__Directions__. The answer must restate every record word for word.

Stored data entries

^^^^

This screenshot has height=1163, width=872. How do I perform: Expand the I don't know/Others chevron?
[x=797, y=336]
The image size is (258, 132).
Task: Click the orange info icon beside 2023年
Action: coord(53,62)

^^^^

__Written answer__.
This screenshot has height=1163, width=872. How do I perform: Expand the I don't know/Others chevron?
[x=797, y=336]
The image size is (258, 132).
Task: Click the orange info icon beside 2023年
Action: coord(53,62)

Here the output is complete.